Because it trusts you to know what you're doing. Normally, Unix and Linux commands only tell you if something went wrong, and will stay quiet otherwise. This makes the commands so easy to use in scripts or when chained together – you will have to tell them that you want a specific output.
So, if there had been a problem removing a file, you would have received an error.

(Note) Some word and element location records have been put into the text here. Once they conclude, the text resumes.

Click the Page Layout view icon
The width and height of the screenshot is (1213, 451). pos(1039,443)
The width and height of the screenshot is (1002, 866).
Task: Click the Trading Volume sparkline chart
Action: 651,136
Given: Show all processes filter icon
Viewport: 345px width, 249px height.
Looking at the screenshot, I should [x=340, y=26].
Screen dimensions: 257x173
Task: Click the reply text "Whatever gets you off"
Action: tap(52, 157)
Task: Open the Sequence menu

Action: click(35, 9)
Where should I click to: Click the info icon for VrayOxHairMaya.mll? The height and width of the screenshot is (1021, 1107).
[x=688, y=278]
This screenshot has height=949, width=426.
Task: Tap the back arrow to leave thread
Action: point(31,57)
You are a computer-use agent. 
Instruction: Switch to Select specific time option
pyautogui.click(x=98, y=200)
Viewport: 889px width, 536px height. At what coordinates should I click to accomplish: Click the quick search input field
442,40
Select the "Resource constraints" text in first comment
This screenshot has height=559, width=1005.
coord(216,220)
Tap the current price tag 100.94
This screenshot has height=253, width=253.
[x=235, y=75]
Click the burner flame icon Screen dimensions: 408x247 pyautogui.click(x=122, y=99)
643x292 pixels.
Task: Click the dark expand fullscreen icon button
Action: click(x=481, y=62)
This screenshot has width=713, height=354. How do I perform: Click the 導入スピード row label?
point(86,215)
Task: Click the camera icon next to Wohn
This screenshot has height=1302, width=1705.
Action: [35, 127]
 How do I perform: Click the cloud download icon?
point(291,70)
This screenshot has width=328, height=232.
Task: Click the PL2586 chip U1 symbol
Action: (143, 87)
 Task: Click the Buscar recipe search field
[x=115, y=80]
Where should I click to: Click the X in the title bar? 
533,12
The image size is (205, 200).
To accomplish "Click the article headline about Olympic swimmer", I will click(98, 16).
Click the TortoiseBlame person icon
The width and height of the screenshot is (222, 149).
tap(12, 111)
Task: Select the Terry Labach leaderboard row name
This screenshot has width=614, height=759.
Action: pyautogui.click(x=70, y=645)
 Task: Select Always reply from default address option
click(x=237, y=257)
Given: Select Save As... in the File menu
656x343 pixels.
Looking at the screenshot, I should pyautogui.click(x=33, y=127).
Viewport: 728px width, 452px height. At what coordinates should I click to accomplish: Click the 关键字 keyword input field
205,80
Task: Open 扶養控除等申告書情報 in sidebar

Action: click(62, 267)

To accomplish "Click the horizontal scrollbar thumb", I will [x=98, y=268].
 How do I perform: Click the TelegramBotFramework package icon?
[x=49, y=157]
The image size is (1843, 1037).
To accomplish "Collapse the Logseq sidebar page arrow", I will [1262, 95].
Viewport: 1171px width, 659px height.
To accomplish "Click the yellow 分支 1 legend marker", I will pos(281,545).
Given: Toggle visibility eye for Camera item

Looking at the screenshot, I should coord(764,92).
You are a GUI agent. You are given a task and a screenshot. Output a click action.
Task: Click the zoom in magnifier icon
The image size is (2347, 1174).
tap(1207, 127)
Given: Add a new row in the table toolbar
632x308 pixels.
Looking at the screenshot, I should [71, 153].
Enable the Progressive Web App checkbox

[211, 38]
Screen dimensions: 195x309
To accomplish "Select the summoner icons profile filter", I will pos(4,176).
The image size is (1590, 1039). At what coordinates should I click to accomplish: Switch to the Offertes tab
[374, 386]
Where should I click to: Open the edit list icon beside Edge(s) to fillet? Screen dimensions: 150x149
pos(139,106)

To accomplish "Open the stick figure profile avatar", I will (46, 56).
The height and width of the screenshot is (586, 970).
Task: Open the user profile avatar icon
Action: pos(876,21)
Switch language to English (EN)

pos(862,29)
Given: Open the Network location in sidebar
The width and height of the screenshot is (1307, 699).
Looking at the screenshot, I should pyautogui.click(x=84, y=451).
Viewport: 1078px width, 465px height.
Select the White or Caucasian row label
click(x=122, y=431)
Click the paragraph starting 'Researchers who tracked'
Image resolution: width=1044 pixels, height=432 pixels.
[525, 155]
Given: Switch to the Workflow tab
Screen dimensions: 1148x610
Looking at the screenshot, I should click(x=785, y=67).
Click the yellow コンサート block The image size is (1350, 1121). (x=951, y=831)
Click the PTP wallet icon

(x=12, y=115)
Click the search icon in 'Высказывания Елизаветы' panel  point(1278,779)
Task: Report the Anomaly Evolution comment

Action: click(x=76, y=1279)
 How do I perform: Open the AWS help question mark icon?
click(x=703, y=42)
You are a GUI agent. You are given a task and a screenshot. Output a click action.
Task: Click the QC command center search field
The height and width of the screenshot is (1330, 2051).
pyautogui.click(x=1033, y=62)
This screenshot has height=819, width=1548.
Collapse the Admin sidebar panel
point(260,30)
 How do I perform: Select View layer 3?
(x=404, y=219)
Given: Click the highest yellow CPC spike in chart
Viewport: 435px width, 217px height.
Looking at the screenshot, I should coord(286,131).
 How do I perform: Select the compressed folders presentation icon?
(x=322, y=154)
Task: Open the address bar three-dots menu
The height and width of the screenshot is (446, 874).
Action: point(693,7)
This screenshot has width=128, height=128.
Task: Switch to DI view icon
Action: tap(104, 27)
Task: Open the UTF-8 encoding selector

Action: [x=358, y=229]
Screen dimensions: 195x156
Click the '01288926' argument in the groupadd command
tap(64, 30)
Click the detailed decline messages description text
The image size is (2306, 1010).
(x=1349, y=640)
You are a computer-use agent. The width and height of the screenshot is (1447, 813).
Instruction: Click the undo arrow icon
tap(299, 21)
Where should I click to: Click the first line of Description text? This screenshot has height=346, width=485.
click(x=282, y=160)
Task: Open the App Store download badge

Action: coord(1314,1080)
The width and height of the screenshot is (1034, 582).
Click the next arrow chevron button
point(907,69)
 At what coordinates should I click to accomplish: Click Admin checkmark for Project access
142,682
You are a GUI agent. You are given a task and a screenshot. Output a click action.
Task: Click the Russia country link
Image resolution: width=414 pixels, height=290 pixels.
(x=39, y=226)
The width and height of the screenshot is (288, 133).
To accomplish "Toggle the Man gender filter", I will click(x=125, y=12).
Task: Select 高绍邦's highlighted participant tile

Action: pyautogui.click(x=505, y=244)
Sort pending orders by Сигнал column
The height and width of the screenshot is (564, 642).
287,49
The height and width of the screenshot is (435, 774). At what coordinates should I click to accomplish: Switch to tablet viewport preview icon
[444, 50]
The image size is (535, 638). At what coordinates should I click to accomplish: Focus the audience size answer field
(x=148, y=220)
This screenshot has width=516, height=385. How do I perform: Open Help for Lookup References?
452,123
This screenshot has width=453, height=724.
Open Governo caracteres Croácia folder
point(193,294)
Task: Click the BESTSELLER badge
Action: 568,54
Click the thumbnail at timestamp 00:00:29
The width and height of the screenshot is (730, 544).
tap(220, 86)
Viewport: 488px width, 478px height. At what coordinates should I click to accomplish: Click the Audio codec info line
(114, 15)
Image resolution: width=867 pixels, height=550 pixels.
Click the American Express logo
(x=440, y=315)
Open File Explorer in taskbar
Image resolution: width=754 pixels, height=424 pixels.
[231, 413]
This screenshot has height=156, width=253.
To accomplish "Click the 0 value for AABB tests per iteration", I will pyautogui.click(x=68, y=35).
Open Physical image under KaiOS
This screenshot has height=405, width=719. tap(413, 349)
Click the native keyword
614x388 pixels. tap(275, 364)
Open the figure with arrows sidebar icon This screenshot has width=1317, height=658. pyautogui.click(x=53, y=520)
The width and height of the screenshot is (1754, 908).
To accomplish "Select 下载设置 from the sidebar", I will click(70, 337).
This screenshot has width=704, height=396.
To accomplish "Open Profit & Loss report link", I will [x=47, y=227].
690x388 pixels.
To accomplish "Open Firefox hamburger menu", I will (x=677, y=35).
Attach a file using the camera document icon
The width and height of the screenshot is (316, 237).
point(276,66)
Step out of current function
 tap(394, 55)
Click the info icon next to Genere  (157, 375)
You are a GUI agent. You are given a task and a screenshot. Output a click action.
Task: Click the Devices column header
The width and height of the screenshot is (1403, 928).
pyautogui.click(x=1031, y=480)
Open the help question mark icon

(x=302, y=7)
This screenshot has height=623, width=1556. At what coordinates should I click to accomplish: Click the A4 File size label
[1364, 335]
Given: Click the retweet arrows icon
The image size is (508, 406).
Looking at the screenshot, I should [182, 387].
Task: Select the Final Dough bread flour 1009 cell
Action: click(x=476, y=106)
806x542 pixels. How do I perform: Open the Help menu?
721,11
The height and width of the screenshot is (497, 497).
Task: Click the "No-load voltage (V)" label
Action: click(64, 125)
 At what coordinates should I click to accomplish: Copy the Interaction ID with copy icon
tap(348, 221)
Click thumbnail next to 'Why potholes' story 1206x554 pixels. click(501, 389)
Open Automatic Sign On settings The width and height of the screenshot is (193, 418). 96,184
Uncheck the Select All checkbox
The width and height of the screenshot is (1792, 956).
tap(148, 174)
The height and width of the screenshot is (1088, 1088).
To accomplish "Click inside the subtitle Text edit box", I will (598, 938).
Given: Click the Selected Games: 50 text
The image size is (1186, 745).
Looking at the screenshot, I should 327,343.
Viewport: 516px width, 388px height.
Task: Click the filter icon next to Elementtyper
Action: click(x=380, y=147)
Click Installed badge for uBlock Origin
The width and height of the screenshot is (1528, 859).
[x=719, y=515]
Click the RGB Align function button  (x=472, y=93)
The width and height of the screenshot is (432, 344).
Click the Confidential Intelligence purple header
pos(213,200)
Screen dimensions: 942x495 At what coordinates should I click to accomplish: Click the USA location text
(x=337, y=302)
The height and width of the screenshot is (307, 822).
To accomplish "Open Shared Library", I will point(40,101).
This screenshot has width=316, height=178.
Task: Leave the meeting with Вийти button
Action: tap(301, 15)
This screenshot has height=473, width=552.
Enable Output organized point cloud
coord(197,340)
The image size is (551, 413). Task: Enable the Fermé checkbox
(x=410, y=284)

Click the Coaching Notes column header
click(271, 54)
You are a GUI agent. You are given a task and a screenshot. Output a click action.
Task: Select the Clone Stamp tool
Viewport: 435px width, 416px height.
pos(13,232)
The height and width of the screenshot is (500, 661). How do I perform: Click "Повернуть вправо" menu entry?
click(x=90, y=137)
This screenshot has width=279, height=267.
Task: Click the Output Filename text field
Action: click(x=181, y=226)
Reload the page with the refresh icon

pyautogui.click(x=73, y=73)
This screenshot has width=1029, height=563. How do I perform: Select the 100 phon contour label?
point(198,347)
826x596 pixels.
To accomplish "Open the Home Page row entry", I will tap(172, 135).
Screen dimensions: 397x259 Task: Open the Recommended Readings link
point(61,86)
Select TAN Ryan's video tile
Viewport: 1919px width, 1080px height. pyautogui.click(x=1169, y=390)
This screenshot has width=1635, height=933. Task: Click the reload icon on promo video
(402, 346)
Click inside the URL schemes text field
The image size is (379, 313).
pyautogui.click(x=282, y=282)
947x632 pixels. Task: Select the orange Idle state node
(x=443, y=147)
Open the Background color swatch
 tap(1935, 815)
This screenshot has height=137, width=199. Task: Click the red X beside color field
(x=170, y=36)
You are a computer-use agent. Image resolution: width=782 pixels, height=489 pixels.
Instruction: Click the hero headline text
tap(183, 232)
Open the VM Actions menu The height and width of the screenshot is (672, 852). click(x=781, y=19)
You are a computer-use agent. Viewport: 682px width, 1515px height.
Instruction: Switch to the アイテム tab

Getting a confirmation dialog:
If you want a confirmation dialog before removing a file, use
rm -i or
rm -I (the latter is available on GNU/Linux, and not on OS X or any BSD-derived systems):
-i prompt before every removal
-I prompt once before removing more than three files, or when removing recursively. Less intrusive than -i, while still giv‐
ing protection against most mistakes
Knowing what was removed:
If you just want to see which file was removed, use
rm -v (v for "verbose", a flag present in many command-line tools). You can also alias your
rm to use
rm -v instead by adding the following line to your
~/.bashrc file (see here on how to do that).
alias rm='rm -v'
The alias will "replace" the built-in command with the one on the right hand of the expression.
A word of caution:
Note that aliasing built-in commands is often considered bad practice. Why? If you find yourself getting used to getting confirmation dialogs, and suddenly you are on another system, type
rm /some/important/file, you'll end up removing a file you didn't want to, and it'll be gone. Forever.
I'd suggest you learn to live with the defaults unless you absolutely feel confident around the Linux shell.
Also, always read
man rm – or generally the manpages of commands you want to use. They often provide additional information about common mistakes, further flags, and other caveats.